* [Problem requirements] Looking at the material below, count the lines that contain "Viewport" and answer with the count only.

* [Source data]
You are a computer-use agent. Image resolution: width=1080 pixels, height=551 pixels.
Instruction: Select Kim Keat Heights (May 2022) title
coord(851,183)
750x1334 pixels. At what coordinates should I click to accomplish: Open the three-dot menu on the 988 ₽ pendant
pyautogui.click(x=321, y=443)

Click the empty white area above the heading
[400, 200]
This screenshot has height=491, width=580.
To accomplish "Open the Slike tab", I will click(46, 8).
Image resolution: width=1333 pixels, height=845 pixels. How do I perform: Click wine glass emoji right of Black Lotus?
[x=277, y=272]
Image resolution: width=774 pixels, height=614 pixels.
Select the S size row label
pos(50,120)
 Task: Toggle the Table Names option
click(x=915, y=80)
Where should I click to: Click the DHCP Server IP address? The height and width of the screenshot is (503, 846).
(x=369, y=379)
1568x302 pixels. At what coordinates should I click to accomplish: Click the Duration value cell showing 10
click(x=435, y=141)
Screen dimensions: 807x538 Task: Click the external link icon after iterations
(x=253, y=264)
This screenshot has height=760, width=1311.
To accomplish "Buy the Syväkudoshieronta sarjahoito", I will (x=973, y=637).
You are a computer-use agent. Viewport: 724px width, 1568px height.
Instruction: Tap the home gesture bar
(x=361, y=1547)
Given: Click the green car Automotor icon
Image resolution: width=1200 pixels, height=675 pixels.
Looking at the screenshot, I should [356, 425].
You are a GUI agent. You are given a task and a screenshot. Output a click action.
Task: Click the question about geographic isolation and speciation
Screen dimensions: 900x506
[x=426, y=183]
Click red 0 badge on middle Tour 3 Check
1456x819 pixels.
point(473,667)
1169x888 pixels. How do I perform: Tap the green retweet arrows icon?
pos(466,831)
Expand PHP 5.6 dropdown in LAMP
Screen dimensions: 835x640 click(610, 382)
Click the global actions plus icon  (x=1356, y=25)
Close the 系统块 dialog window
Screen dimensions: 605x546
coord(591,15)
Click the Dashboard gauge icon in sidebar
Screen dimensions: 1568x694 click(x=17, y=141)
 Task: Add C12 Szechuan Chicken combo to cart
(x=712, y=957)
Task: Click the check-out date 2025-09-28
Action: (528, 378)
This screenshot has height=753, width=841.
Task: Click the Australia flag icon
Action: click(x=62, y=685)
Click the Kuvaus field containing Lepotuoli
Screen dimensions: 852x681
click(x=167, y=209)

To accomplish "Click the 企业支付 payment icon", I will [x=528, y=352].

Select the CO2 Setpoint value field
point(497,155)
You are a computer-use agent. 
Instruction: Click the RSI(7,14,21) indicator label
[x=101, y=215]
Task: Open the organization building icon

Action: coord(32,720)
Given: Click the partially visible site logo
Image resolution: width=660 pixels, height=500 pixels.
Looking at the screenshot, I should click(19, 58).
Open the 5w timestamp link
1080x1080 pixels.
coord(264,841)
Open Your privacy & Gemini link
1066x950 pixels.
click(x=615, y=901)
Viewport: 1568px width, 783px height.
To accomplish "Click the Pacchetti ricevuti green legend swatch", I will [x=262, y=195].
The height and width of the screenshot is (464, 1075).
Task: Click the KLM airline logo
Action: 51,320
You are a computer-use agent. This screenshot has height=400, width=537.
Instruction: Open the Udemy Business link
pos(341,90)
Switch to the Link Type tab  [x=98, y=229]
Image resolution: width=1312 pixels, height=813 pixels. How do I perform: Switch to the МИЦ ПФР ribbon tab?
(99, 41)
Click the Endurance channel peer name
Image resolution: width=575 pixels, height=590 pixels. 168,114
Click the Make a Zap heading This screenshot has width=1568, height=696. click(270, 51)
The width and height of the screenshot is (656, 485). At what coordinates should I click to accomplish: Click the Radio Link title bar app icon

* [Solution below] 2